Source data —
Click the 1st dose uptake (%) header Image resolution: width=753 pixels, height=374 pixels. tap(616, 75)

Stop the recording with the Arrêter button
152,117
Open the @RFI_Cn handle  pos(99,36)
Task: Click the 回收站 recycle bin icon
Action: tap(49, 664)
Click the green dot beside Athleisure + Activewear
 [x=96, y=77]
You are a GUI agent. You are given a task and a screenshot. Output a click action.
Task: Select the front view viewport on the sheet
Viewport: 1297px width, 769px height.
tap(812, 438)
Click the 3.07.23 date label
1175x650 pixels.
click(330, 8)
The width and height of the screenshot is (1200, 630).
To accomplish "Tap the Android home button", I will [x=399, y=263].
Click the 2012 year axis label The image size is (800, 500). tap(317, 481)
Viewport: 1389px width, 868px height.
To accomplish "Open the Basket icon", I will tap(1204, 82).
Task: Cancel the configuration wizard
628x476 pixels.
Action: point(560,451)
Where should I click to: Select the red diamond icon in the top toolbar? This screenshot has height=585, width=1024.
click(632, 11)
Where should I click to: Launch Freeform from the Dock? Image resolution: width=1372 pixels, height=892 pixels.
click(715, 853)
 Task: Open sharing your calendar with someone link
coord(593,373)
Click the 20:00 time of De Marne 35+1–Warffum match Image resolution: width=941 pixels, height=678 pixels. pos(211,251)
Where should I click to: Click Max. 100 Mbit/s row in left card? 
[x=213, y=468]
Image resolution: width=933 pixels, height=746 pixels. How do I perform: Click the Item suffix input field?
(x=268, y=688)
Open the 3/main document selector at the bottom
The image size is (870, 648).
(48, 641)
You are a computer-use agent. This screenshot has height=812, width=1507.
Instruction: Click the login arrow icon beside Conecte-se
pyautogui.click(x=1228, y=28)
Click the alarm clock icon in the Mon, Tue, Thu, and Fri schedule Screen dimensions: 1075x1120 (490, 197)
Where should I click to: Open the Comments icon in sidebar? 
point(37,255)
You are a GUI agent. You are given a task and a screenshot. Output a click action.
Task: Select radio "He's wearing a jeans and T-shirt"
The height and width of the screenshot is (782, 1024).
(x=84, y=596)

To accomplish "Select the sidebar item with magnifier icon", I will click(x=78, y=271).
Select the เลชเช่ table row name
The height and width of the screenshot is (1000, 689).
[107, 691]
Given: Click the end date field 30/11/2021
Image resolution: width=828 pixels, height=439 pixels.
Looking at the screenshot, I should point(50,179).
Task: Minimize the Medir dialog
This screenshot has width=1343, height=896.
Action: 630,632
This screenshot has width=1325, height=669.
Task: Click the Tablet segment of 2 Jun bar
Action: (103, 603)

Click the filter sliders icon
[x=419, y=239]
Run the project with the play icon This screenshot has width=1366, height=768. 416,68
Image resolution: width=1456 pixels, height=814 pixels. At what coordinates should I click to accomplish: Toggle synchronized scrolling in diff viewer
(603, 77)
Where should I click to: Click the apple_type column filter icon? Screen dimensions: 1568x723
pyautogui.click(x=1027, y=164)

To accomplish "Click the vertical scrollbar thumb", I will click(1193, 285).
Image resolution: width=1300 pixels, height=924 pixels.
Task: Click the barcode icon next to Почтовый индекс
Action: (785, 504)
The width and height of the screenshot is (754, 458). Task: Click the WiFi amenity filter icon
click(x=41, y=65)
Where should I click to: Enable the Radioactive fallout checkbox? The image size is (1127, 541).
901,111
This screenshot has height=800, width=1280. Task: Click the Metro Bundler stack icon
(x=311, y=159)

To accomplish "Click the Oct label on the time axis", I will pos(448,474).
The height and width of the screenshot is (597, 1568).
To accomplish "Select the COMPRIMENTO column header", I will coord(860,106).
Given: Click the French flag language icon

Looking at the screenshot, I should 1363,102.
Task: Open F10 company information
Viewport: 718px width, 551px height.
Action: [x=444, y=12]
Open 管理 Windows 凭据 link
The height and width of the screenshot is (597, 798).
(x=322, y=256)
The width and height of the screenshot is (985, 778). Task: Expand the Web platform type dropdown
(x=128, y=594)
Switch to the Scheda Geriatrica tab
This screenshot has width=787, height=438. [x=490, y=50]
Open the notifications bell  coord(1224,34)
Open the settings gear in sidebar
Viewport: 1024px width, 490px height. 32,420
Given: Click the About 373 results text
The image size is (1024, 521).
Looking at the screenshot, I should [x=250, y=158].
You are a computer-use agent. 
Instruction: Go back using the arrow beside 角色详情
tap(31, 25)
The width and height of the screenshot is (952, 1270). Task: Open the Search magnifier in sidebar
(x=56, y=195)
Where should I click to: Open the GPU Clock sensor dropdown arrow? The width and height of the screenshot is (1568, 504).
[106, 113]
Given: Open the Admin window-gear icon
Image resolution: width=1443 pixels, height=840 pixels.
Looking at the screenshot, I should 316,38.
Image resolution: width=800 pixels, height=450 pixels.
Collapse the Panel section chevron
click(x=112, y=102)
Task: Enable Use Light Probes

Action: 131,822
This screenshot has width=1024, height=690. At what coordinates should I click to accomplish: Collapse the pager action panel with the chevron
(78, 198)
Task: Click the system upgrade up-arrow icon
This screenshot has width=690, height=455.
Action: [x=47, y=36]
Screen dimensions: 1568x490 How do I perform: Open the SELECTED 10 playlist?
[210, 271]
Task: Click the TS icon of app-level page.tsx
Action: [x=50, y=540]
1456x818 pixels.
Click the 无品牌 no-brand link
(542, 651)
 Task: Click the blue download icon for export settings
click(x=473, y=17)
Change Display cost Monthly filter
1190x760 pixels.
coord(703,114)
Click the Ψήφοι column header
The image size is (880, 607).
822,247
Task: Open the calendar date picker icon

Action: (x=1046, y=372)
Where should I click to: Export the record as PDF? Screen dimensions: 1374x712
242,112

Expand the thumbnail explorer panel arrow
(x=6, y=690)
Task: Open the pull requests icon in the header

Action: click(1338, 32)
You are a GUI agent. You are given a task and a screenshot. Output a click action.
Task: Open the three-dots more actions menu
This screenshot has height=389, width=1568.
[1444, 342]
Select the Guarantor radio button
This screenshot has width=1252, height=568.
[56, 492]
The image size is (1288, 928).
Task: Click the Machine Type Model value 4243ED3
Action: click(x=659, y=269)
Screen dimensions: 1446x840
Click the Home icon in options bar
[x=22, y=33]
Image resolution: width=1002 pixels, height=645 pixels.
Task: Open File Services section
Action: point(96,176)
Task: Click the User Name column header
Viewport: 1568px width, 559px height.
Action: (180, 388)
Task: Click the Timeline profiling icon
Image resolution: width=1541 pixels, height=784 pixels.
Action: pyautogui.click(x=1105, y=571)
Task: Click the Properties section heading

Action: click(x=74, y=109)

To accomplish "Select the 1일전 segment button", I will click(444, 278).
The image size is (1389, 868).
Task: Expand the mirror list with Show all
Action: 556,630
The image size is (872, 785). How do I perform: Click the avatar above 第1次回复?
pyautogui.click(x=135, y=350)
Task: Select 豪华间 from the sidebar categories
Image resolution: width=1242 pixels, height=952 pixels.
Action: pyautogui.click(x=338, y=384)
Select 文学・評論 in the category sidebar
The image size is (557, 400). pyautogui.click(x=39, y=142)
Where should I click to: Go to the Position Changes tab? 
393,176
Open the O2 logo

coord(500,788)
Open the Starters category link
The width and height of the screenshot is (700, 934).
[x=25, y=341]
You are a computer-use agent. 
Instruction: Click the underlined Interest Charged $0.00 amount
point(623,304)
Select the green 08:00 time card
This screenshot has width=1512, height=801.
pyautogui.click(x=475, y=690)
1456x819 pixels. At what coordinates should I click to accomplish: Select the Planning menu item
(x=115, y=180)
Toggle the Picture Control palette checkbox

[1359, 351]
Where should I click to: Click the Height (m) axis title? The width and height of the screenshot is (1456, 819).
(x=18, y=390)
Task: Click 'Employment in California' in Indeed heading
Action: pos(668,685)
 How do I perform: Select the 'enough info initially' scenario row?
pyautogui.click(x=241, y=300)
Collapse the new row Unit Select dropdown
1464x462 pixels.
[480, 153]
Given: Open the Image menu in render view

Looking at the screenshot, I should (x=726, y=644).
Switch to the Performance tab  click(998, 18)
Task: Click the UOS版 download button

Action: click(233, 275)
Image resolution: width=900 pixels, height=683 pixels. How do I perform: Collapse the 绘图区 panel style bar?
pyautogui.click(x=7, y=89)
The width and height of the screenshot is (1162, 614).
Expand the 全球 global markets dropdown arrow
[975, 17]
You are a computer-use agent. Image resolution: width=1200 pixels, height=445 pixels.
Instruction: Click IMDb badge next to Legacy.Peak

Written exercise — Reproduce the material word for word, starting at its first line and ending after the line that contains "Action: tap(49, 664)".

Solved problem —
Click the 1st dose uptake (%) header Image resolution: width=753 pixels, height=374 pixels. tap(616, 75)

Stop the recording with the Arrêter button
152,117
Open the @RFI_Cn handle  pos(99,36)
Task: Click the 回收站 recycle bin icon
Action: tap(49, 664)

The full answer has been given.